**What is required**
Where does the word "will" occur in the entries below? Copy every line that has it.

[Opening Supplied material section]

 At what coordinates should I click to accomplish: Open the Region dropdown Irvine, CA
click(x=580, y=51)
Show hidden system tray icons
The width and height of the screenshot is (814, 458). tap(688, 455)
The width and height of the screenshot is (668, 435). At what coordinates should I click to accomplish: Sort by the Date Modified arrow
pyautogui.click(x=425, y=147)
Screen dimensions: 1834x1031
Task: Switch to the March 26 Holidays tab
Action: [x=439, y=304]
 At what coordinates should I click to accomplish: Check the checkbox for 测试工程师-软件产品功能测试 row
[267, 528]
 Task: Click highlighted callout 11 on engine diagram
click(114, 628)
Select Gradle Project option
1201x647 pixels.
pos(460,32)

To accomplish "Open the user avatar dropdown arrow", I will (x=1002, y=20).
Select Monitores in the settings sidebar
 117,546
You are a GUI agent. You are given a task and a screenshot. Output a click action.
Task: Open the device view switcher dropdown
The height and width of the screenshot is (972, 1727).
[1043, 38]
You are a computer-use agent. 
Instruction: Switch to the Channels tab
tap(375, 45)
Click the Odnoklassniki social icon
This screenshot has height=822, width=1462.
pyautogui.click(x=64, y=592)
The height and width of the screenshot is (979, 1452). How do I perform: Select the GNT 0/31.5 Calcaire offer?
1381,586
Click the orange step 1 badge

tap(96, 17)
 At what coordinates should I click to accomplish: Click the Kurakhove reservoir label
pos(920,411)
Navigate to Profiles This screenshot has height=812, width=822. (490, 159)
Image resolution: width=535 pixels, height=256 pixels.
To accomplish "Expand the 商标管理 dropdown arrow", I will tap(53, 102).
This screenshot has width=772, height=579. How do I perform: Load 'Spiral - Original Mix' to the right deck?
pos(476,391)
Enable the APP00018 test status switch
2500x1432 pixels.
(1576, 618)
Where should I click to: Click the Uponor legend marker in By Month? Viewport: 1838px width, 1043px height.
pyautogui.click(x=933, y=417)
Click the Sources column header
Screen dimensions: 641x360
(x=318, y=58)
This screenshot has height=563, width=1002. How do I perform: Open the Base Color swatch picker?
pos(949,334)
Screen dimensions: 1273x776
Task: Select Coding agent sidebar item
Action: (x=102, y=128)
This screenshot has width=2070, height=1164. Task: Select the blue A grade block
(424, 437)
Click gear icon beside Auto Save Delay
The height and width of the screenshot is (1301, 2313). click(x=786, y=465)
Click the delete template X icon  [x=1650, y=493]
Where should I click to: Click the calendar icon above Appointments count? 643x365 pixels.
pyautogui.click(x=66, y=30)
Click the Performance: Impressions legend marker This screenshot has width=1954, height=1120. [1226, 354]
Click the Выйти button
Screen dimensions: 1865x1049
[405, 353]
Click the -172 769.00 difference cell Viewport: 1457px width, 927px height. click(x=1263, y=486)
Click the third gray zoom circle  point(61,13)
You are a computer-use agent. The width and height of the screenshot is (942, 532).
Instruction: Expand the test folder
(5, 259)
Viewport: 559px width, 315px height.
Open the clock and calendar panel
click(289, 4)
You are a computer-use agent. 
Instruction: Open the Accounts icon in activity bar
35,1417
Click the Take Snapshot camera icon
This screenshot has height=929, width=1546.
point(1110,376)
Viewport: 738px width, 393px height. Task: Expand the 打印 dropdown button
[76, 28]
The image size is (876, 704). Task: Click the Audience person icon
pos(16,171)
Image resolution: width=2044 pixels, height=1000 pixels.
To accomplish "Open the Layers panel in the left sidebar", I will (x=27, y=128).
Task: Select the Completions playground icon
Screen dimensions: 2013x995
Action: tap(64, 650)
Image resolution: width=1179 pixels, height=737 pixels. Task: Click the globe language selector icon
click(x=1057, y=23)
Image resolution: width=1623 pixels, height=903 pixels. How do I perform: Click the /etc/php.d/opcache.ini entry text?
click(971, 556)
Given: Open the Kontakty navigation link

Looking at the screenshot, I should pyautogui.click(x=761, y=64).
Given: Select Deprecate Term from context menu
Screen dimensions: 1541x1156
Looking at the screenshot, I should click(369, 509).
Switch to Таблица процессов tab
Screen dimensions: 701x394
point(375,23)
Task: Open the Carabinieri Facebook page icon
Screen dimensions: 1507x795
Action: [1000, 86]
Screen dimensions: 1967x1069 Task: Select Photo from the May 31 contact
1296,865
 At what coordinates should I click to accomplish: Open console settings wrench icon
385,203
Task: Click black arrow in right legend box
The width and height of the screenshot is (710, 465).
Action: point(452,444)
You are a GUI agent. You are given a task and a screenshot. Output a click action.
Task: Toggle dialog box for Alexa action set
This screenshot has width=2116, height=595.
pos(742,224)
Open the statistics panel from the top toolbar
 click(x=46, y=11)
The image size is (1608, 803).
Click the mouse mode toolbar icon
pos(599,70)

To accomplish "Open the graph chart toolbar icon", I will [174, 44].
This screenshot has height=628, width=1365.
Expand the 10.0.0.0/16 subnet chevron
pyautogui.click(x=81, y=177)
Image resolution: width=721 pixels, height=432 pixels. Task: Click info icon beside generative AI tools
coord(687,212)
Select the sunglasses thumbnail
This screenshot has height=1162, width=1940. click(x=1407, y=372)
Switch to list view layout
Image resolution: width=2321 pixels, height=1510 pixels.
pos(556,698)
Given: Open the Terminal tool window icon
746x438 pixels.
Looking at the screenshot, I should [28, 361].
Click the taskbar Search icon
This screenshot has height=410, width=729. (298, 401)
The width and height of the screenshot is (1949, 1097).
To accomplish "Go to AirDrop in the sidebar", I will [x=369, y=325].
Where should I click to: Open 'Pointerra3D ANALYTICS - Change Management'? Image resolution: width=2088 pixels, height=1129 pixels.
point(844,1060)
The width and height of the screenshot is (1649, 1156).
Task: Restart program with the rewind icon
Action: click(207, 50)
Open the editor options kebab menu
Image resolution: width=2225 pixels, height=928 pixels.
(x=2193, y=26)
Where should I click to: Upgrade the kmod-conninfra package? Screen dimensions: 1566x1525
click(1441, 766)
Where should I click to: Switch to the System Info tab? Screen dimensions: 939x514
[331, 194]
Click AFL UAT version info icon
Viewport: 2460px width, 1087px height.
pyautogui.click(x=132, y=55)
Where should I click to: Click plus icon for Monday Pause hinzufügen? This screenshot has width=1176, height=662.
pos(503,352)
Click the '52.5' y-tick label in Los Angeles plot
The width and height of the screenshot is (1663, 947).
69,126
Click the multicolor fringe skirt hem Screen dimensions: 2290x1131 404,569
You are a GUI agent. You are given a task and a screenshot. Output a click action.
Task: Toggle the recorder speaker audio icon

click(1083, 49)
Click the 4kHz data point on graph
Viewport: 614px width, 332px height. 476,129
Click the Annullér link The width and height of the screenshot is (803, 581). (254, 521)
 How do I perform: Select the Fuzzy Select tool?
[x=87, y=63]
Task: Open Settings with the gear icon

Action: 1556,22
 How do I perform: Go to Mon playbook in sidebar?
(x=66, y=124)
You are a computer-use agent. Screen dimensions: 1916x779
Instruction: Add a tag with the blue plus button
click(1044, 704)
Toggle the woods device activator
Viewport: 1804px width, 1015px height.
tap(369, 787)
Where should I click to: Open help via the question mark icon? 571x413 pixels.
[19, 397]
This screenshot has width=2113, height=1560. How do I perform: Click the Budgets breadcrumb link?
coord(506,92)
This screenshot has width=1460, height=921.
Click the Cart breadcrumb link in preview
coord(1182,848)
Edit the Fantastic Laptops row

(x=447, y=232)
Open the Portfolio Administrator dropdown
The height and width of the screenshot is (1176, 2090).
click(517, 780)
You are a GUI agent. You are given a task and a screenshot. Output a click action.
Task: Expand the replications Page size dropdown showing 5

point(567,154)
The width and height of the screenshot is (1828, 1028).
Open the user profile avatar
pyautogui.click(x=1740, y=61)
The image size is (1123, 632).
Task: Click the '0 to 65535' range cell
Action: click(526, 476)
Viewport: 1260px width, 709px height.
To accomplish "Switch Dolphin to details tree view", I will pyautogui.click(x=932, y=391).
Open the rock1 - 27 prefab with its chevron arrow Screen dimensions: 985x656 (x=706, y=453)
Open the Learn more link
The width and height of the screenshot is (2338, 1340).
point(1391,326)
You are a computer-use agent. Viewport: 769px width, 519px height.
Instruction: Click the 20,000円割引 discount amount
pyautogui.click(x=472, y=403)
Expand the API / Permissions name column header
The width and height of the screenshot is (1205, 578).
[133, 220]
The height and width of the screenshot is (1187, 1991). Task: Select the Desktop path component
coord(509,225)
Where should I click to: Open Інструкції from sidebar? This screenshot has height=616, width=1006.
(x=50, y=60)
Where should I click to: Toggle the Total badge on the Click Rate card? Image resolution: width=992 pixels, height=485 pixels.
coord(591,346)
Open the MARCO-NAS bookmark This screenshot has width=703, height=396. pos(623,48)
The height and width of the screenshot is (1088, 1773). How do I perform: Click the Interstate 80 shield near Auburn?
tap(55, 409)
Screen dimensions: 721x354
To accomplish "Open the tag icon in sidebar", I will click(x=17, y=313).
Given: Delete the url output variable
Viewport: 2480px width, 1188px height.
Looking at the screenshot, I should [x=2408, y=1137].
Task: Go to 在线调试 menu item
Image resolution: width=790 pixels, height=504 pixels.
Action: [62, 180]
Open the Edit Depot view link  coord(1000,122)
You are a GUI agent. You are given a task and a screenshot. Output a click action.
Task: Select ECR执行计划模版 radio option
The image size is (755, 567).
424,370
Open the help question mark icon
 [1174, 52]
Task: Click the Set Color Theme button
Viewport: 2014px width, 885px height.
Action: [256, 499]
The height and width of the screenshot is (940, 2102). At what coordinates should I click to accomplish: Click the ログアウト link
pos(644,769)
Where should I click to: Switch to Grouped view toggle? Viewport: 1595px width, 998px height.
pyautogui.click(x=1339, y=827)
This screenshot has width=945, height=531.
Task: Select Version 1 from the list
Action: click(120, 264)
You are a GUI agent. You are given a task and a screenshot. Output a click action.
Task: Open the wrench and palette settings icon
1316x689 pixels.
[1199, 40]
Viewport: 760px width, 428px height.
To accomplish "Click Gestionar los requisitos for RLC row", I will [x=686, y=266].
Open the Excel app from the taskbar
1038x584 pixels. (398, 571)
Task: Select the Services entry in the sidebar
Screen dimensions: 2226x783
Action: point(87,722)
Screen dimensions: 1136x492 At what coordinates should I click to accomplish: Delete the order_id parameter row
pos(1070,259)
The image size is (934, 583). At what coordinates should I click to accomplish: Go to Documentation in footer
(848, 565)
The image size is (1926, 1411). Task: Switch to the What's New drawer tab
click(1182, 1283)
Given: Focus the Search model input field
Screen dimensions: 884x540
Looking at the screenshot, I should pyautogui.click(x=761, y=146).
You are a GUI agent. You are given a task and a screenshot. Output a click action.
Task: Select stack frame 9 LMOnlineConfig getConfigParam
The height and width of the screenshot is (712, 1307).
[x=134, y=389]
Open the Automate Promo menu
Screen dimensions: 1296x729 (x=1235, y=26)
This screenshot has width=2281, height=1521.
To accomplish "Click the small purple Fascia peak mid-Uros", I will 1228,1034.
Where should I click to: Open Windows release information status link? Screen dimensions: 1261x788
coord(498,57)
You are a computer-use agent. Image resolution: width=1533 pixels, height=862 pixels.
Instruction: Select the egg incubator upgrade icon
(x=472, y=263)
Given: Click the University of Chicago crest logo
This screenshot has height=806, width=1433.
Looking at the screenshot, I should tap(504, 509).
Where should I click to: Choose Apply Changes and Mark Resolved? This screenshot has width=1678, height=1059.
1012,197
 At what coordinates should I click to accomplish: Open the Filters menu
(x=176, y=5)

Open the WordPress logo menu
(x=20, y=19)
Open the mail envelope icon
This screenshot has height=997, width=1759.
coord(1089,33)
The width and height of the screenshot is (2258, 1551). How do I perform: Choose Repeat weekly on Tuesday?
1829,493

[Closing Supplied material section]

**Task result**
To accomplish "Open the user avatar dropdown arrow", I will (x=1002, y=20).
To accomplish "Expand the 商标管理 dropdown arrow", I will tap(53, 102).
To accomplish "Open the Layers panel in the left sidebar", I will (x=27, y=128).
To accomplish "Open the graph chart toolbar icon", I will [174, 44].
To accomplish "Go to AirDrop in the sidebar", I will [x=369, y=325].
To accomplish "Switch Dolphin to details tree view", I will pyautogui.click(x=932, y=391).
To accomplish "Open the tag icon in sidebar", I will click(x=17, y=313).
To accomplish "Click Gestionar los requisitos for RLC row", I will [x=686, y=266].
To accomplish "Click the small purple Fascia peak mid-Uros", I will 1228,1034.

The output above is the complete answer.